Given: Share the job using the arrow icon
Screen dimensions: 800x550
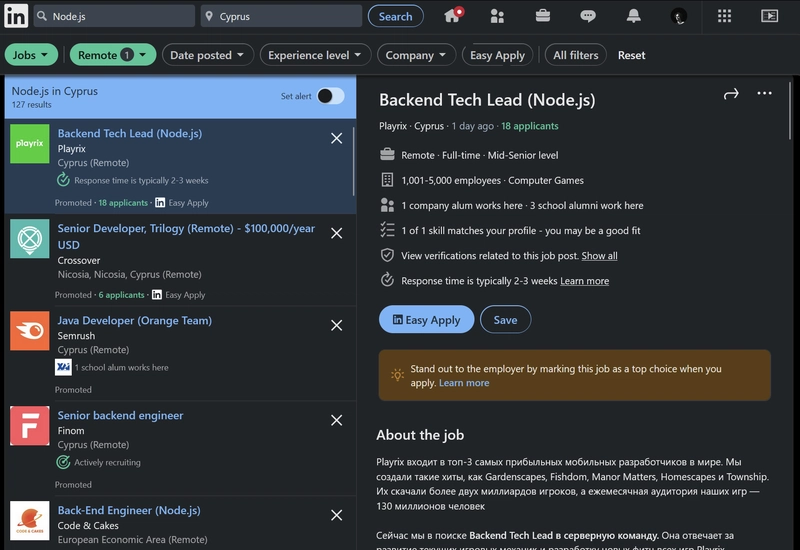Looking at the screenshot, I should click(x=731, y=94).
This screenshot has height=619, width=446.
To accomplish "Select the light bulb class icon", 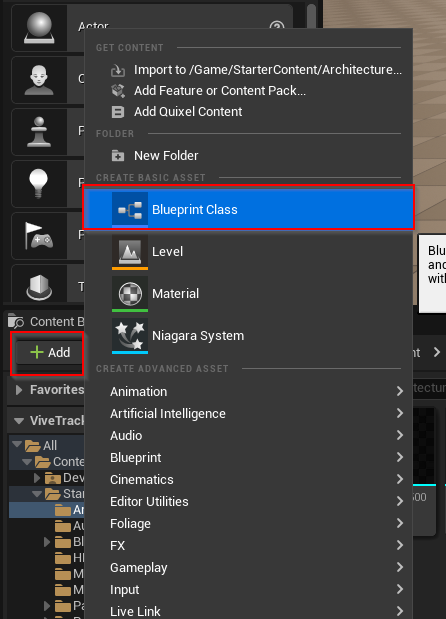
+ + + + + + +
- [Directions for this task] An exact copy is required of the lines from the one holding "This screenshot has height=619, width=446." to the end of the entries above, both included; no pictures belong in it.

- [Answer space]
This screenshot has height=619, width=446.
To accomplish "Select the light bulb class icon", 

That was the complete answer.